AVAILABLE RECORDS:
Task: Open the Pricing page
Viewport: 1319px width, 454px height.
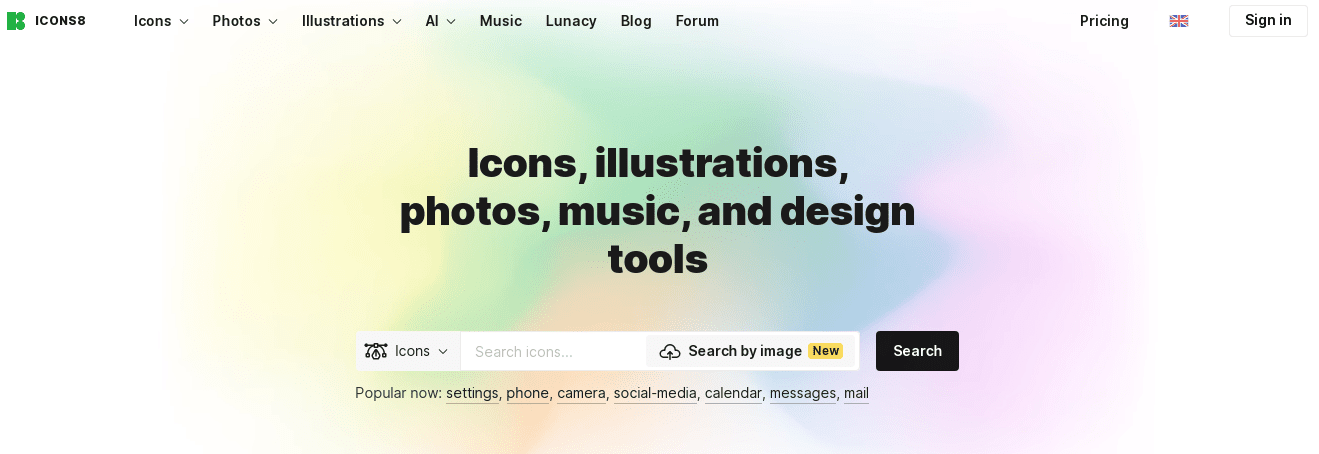Action: pyautogui.click(x=1104, y=21)
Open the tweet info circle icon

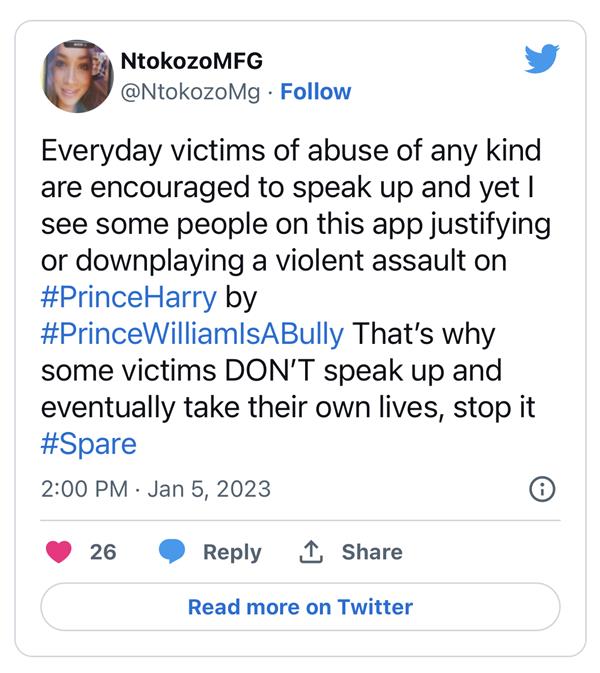tap(540, 489)
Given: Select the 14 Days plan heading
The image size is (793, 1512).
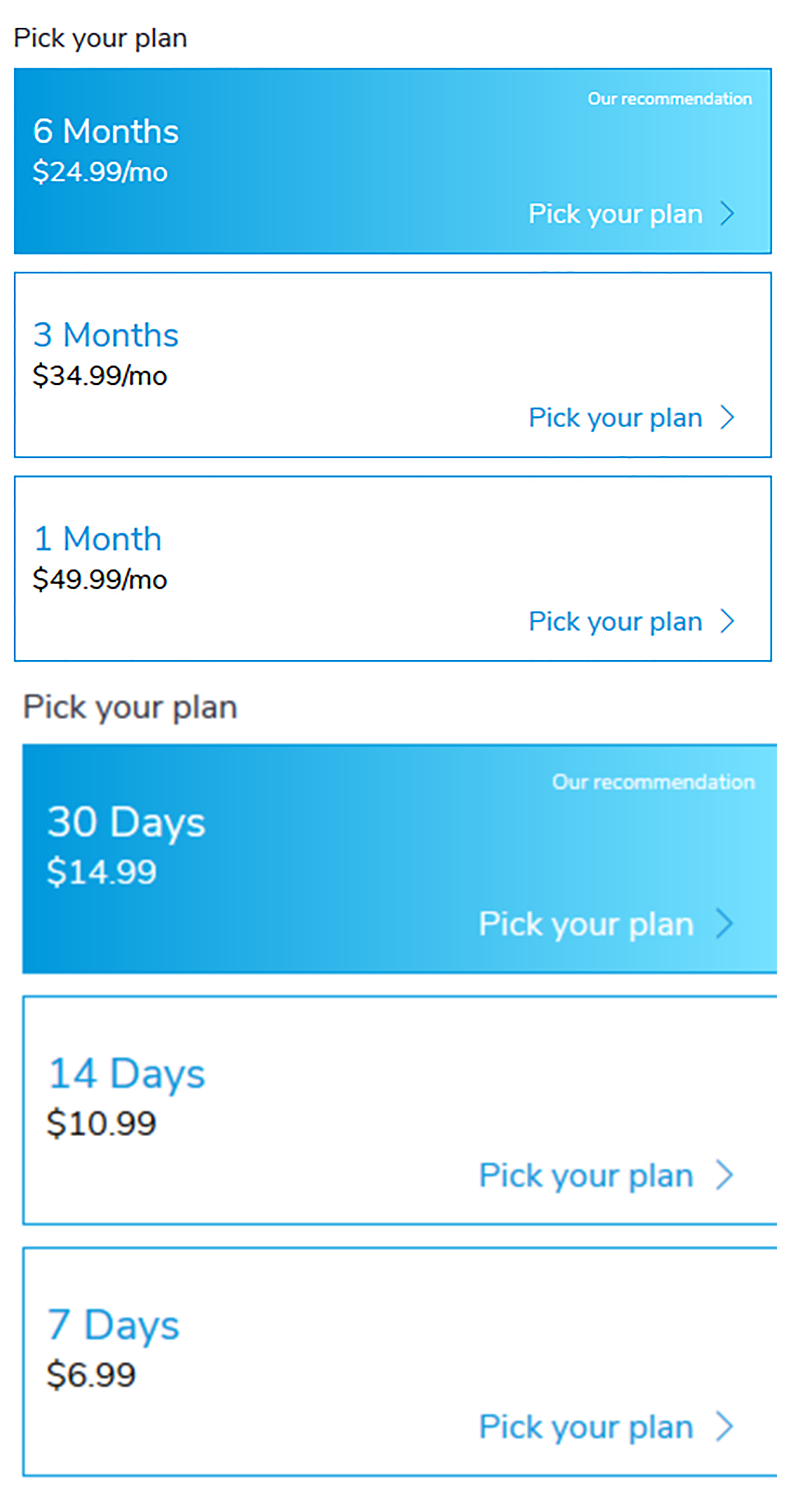Looking at the screenshot, I should [x=126, y=1073].
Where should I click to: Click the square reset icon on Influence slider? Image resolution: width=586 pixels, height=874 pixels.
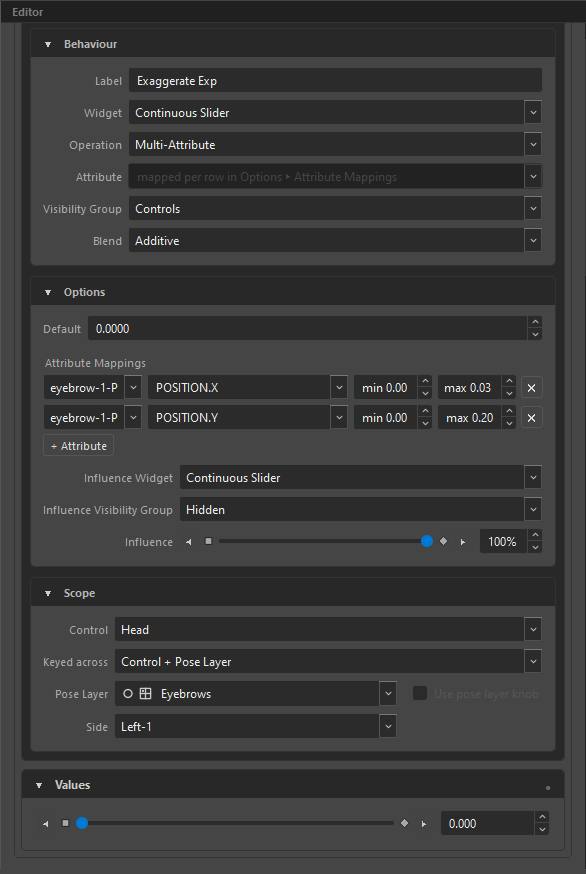click(209, 541)
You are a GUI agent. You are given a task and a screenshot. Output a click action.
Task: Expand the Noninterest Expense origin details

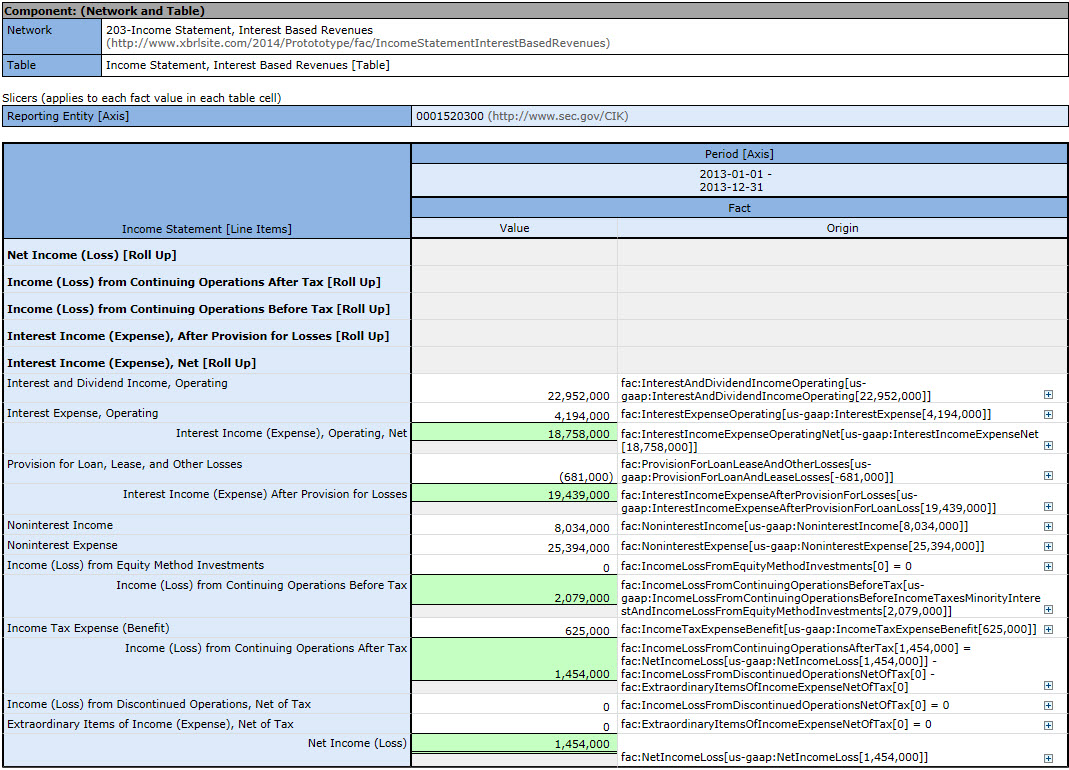[x=1048, y=546]

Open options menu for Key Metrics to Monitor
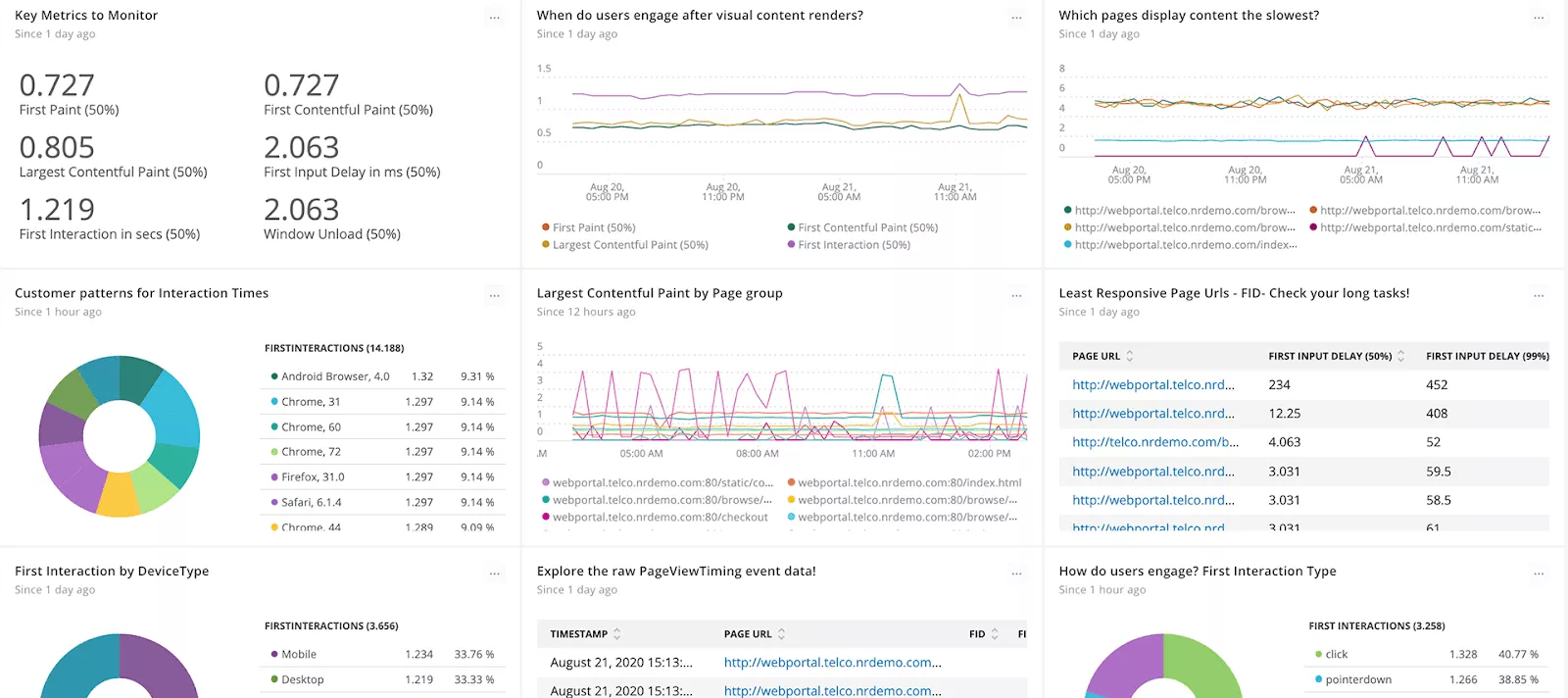coord(495,17)
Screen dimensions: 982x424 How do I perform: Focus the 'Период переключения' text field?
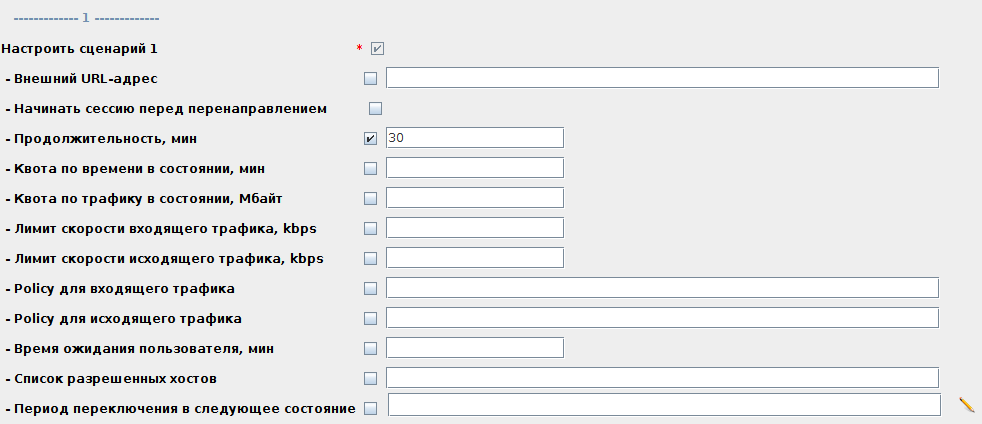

TASK REQUIREMENTS: Your copy must begin at the line containing "You are a GUI" and end at the last line of the material above. Reproduce each line exactly, but not the pictures.

FINISHED EXERCISE:
You are a GUI agent. You are given a task and a screenshot. Output a click action.
Task: Expand the Noninterest Expense origin details

[x=1048, y=546]

Open options menu for Key Metrics to Monitor
coord(495,17)
Screen dimensions: 982x424 How do I perform: Focus the 'Период переключения' text field?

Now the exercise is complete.